Où se situe donc la limite qui indique si on tombe dans l'appropriation culturelle ou non?
L'appropriation culturelle s'inscrit dans un éventail de question d'ordre politique et juridique très varié. Il y a encore une zone grise d'un point de vue juridique et il n'est de ce fait pas facile de déterminer une limite. Nous pouvons commettre de l'appropriation culturelle quand nous ne respectons pas les expressions culturelles traditionnelles, lorsque nous ne mentionnons pas de sources par exemple ou si nous ne respectons pas la symbolique de l'œuvre et la propriété intellectuelle à des fins commerciales ou économiques.
Mais doit-on culpabiliser si on aime une musique comme le blues qui a des liens historiques très forts avec la colonisation?
Non, pas du tout! La musique sert aussi à raconter et elle transmet l'histoire humaine. Peut-être que, grâce à elle, nous prenons encore plus conscience des événements tragiques qu'il ne faut pas répéter.
Si je suis un musicien blanc et que je joue du blues, est-ce mal perçu par les différentes communautés?
Normalement, cela ne doit pas poser de problème. Il s'agira d'un blues joué par un blanc et cette personne sera différente parmi mille autres blancs, comme parmi mille autres noirs. Sa production sera unique. Dans une société interculturelle, il importe de préserver le principe de la liberté d'expression, de ne pas entraver les échanges et les contacts culturels qui ne présentent aucun danger.
Ne devrait-on pas plutôt se féliciter que la musique serve de pont entre les cultures?
Oui, il faut surtout se réjouir de l'éventail de diversité qu'elle représente. Chacun peut s'y référer et exprimer sa propre identité.
Comment définir plus exactement l'appropriation culturelle alors?
Apprécier un genre de musique (comme le blues), l’écouter ou le jouer, ce n’est pas de l’appropriation culturelle, si on respecte son origine. Cette désignation vient d'abord de l'anglais. Elle englobe la présence d’une dynamique de pouvoir en se référant particulièrement à la période colonialiste. Autrement dit, quand une communauté culturelle «dominante» s’approprie des références culturelles d’une autre communauté avec le but de tirer un bénéfice économique sans respecter la symbolique de la ressource culturelle.
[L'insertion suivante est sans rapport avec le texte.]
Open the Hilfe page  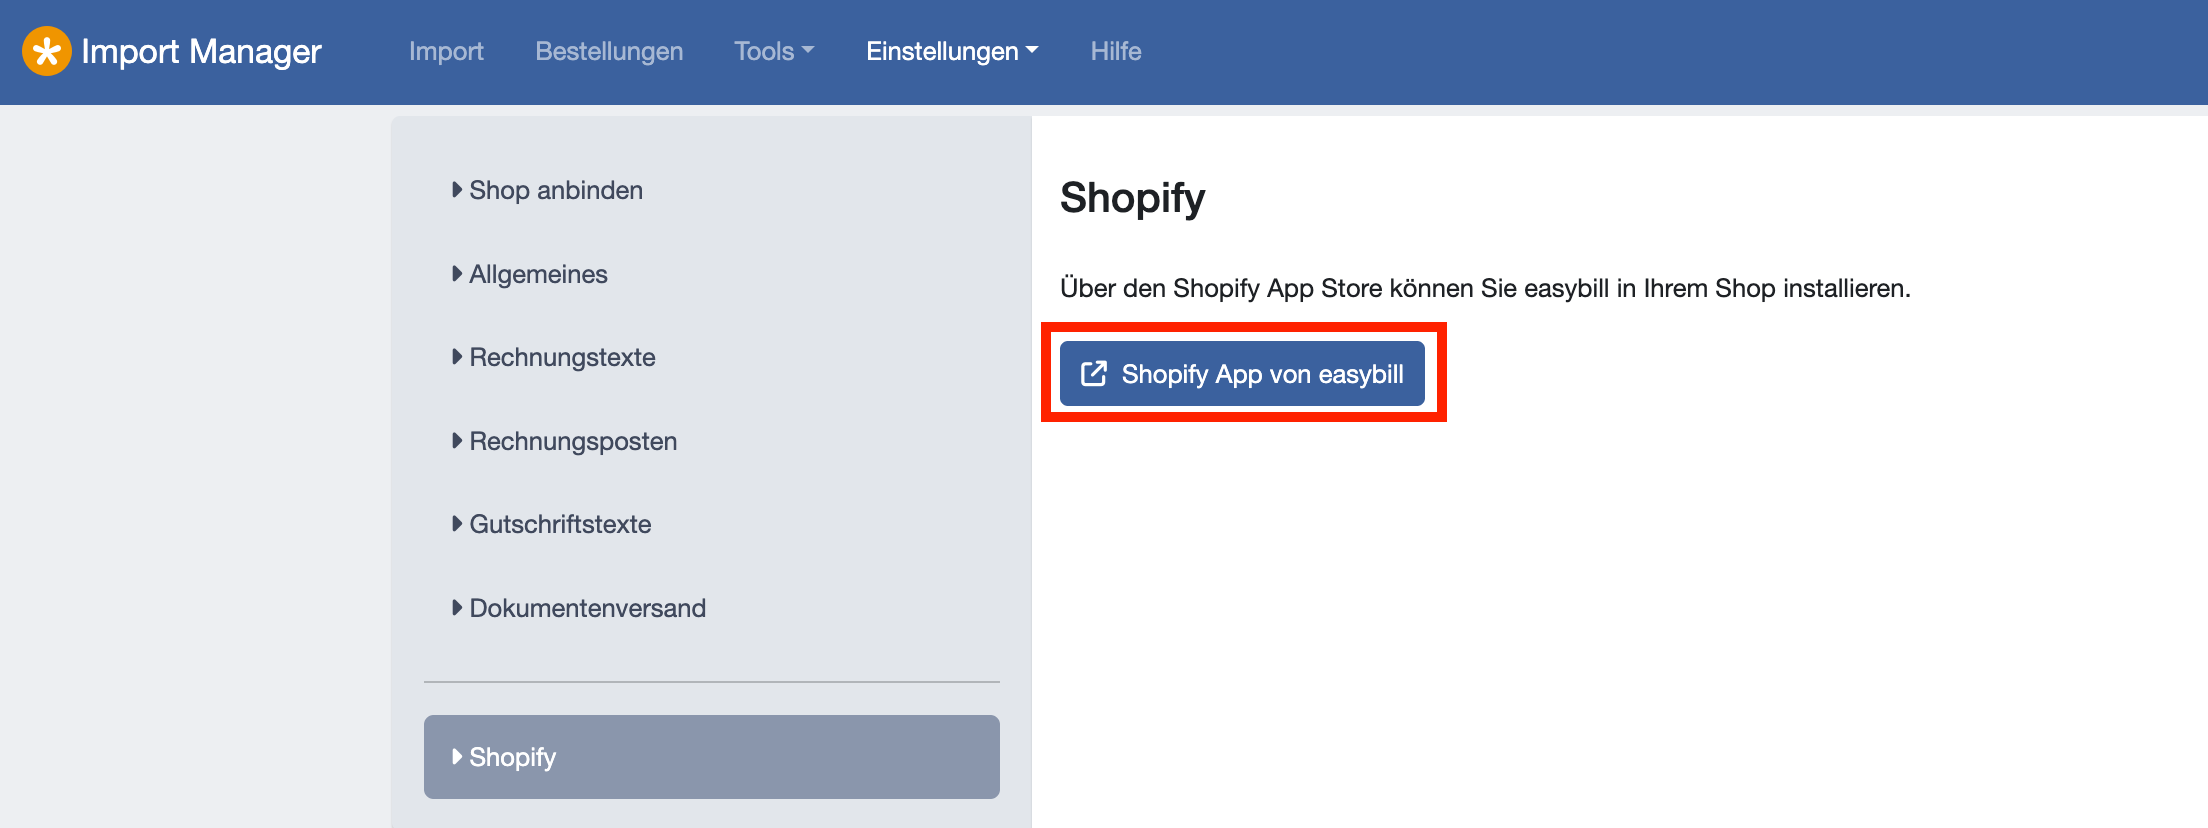tap(1116, 51)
Pourquoi en parle-t-on beaucoup aujourd'hui?
Avec la globalisation et le développement de nouvelles technologies, les débats sur l’appropriation culturelle, à juste titre, refont surface. En ce sens, il est important de la définir, aujourd’hui, dans notre contexte où les frontières culturelles sont poreuses et s’interconnectent. La définition doit être adaptée aux croisements des cultures et à l’usage des références culturelles par plusieurs communautés. Le blues est écouté dans plusieurs lieux et il est joué par différentes générations qui l'adaptent parfois à leur propre musique ou à leur rythme. Il y a une diversité de rythmes et il n’y a pas qu'une musique blues. Mais tout cela exige le respect de ses origines.
Un blackface par exemple (le fait de se peindre la peau en noir pour se déguiser), est désormais admis comme une pratique raciste. Mais qu'en est-il d'une reprise d'un standard de blues par un homme blanc?
Je pense que ce qui est correct ou non dépend du respect et de la dignité de la personne et des communautés. Cela dépend de l'usage qu'on en fait dans l'espace public, de quelle place nous lui réservons. Le white face ce ne serait pas acceptable non plus. À partir du moment où un standard du blues est repris par une personne qui apprécie et valorise l’origine de cette musique sans en transformer son origine, cela ce n’est pas de l’appropriation. Le blues a son histoire et, désormais, c’est un patrimoine humain auquel chacun a accès. Il en va de même pour le fado ou d'autres styles de musique.